Exercise brief:
Each line of the data below between the one containing "Task: Click the /var/www/html path in prompt" and the one containing "You are a computer-use", both included, is to be repeated exactly. Please omit pictures.

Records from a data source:

○ ○ ○ ○ ○ ○ ○

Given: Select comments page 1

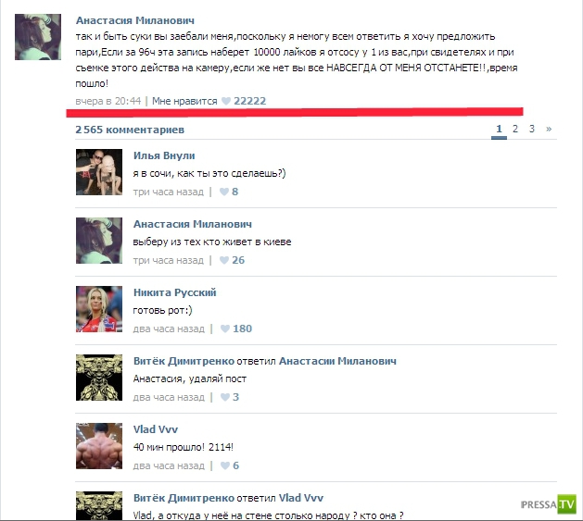Looking at the screenshot, I should pyautogui.click(x=499, y=129).
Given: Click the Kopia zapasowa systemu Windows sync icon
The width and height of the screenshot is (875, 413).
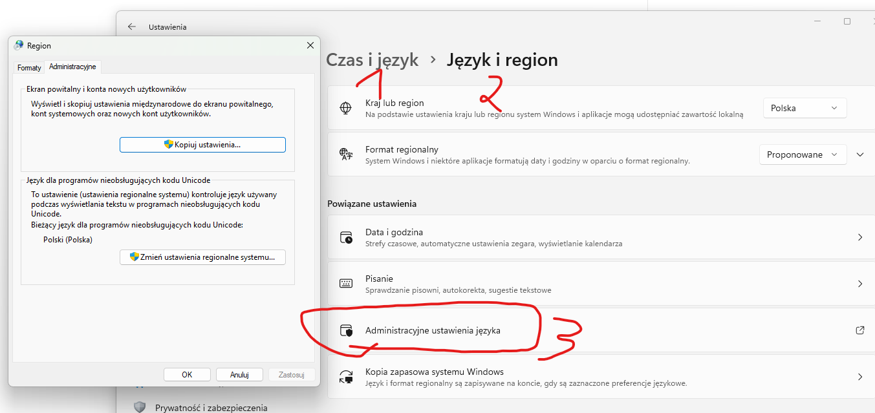Looking at the screenshot, I should [346, 377].
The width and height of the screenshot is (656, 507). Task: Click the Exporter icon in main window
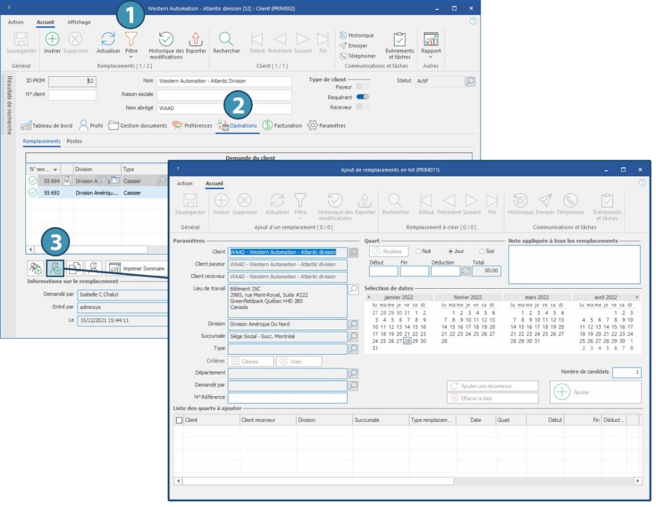(196, 39)
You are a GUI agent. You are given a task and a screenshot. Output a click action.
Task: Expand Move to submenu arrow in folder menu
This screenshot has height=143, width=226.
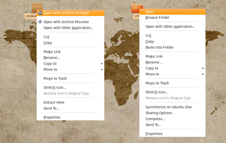click(203, 74)
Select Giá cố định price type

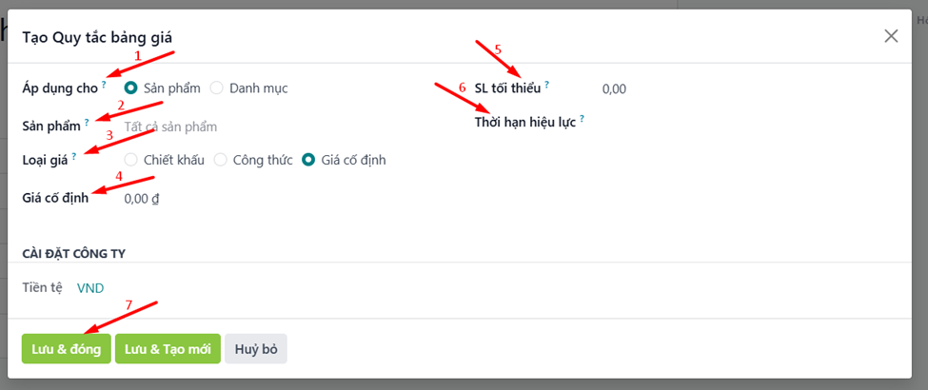tap(308, 160)
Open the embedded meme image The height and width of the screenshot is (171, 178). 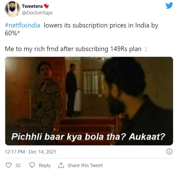click(89, 101)
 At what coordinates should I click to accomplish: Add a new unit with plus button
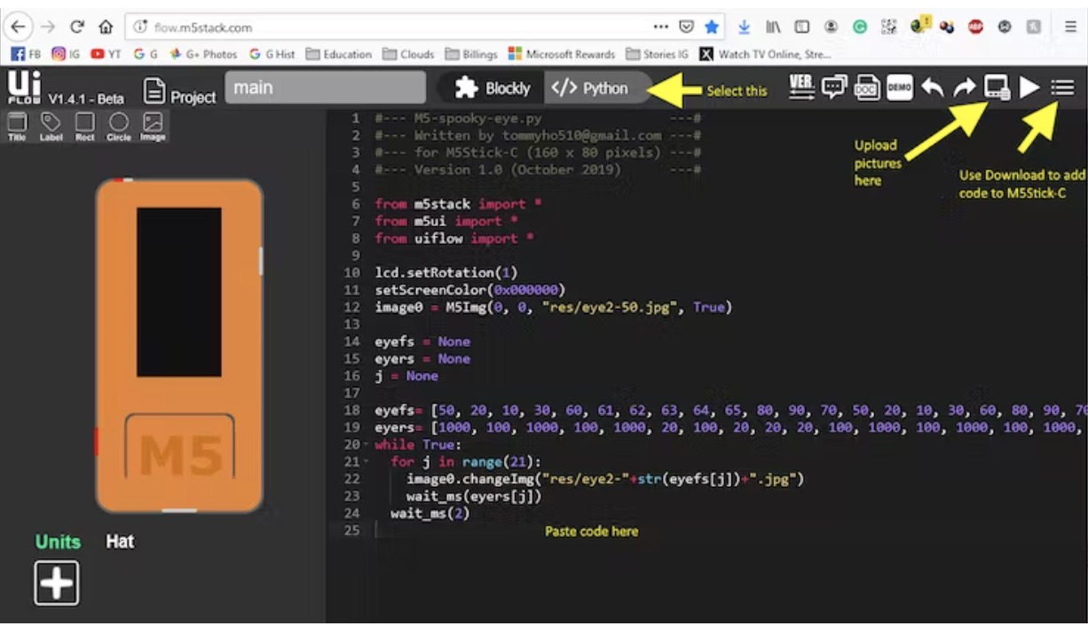[x=57, y=583]
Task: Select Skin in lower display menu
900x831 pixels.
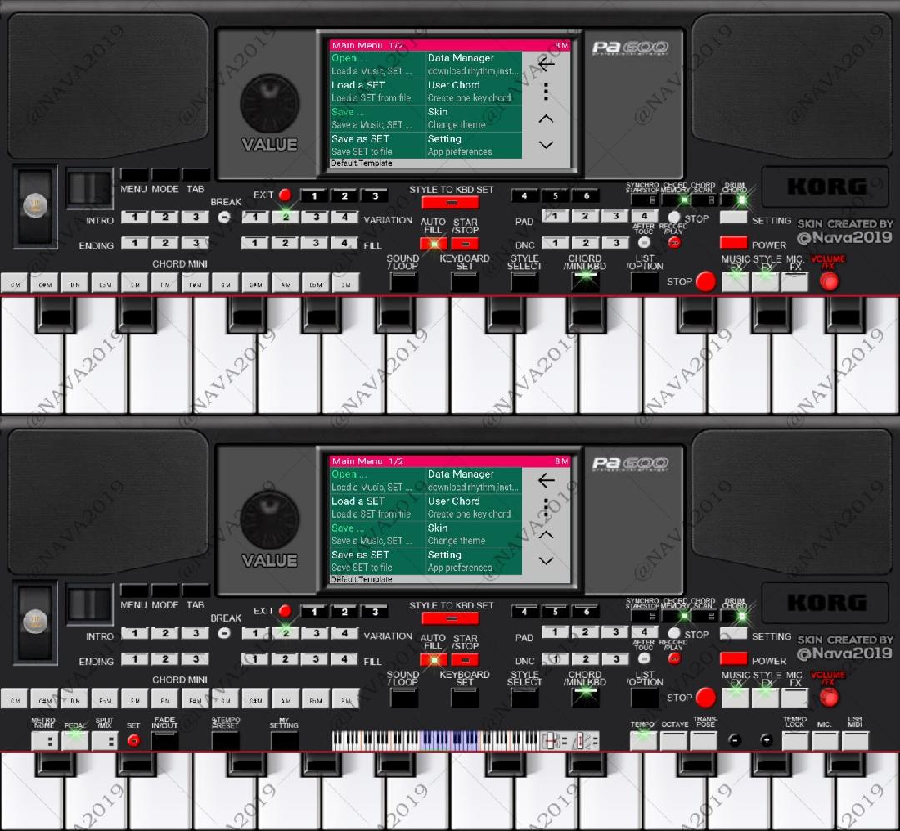Action: point(473,534)
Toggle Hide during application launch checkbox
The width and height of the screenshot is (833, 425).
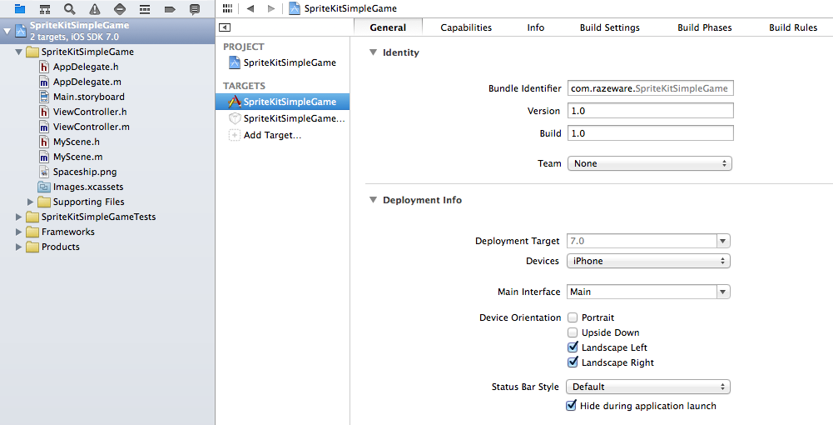pyautogui.click(x=571, y=406)
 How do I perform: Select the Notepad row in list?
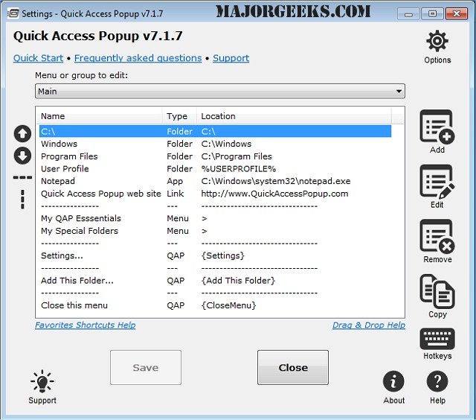(58, 181)
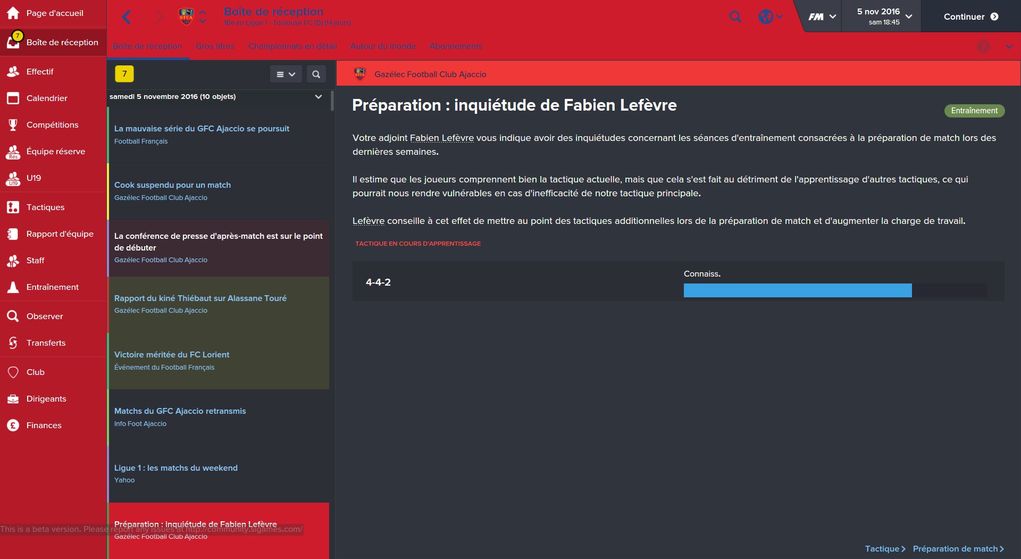Switch to the Gros titres tab
Viewport: 1021px width, 559px height.
click(x=215, y=46)
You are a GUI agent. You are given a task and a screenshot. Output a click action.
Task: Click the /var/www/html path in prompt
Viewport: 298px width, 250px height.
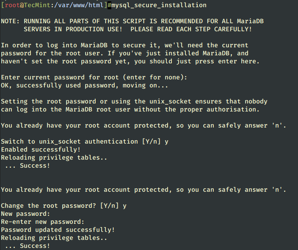click(x=79, y=5)
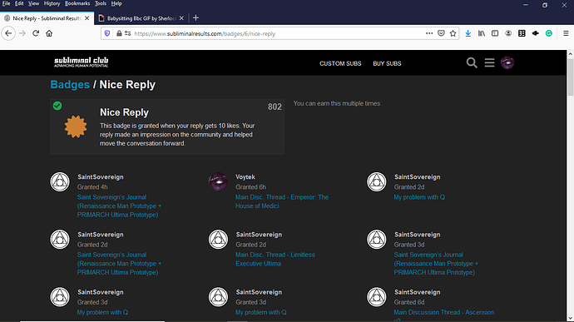Follow the Badges breadcrumb link
Screen dimensions: 574x322
click(x=70, y=85)
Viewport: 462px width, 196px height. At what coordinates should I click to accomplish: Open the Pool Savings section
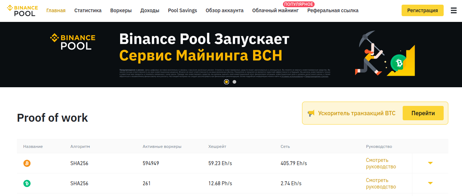tap(182, 10)
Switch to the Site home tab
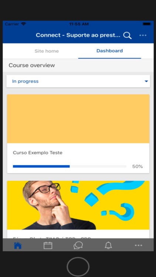 point(47,51)
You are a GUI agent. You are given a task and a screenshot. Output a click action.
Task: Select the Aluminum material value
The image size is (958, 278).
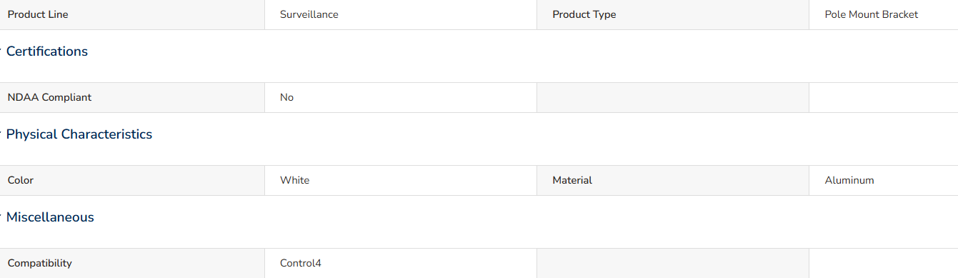[849, 180]
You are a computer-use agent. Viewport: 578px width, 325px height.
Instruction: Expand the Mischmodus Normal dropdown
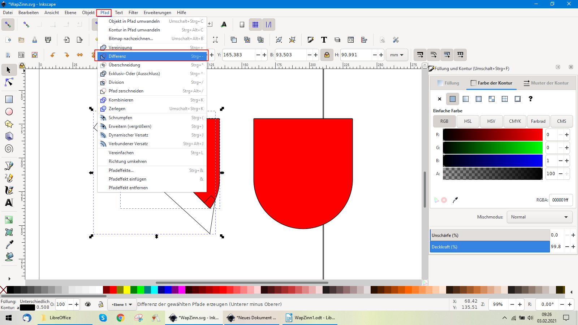click(x=539, y=217)
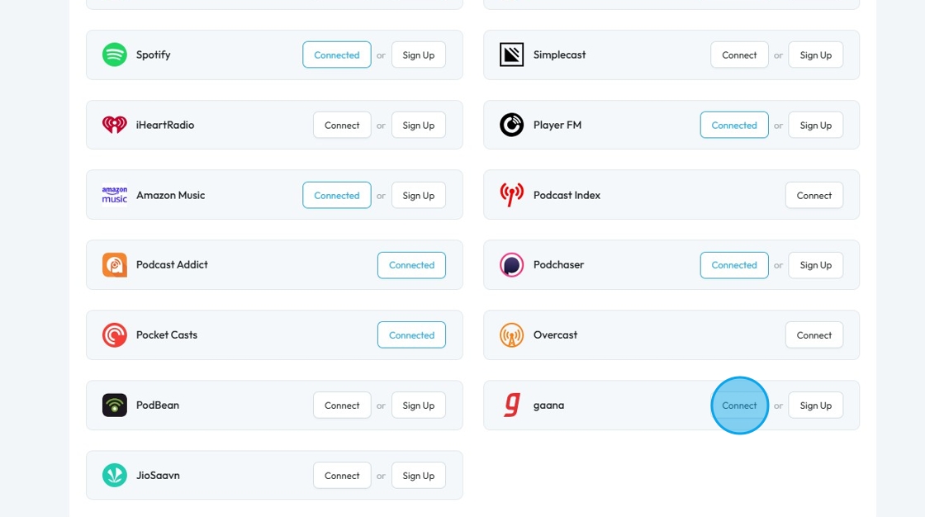The width and height of the screenshot is (925, 517).
Task: Click the Podcast Addict logo icon
Action: (115, 265)
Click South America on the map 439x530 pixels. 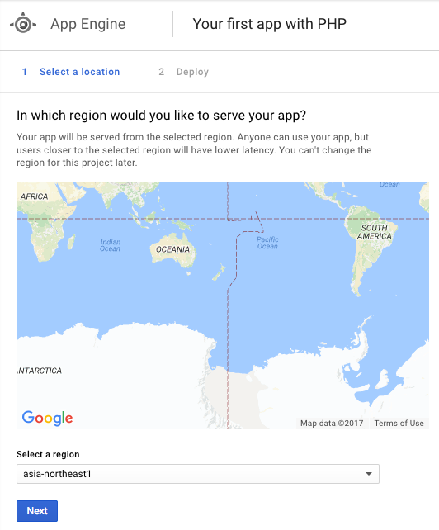coord(374,232)
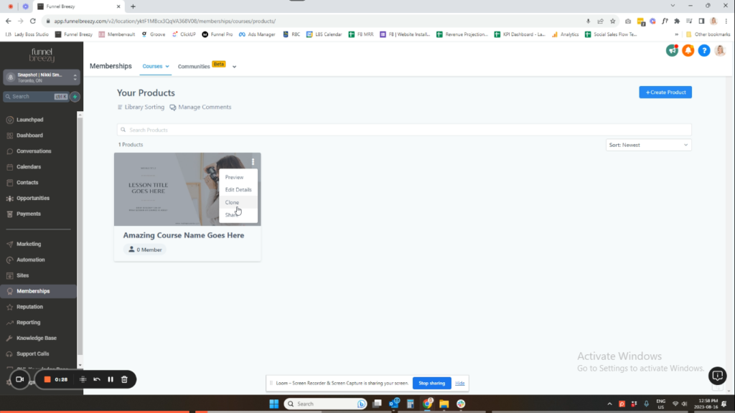Choose Edit Details in the context menu

[x=238, y=189]

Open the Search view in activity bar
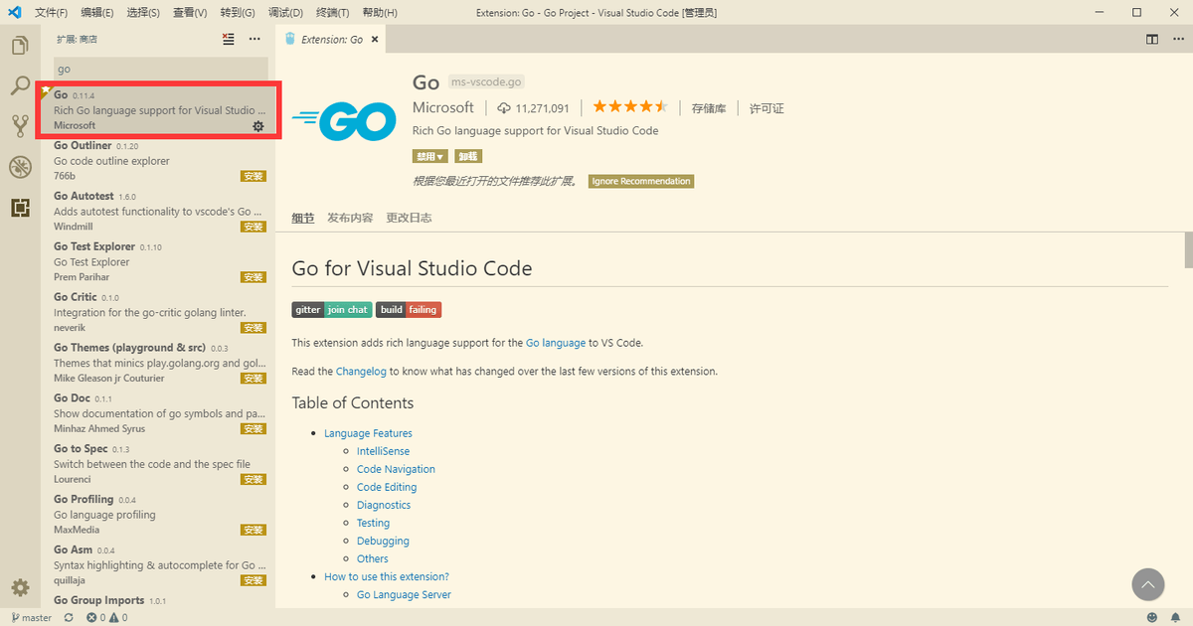pyautogui.click(x=20, y=85)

○ ○ ○ ○ ○ ○ ○

Answer space:
Task: Click the /var/www/html path in prompt
Viewport: 298px width, 250px height.
click(x=79, y=5)
Follow the Badges breadcrumb link
Screen dimensions: 574x322
click(x=70, y=85)
Viewport: 462px width, 196px height. At what coordinates should I click to accomplish: Open the Pool Savings section
tap(182, 10)
Switch to the Site home tab
 point(47,51)
You are a GUI agent. You are given a task and a screenshot. Output a click action.
Task: Select the Aluminum material value
The image size is (958, 278).
[849, 180]
You are a computer-use agent. Viewport: 578px width, 325px height.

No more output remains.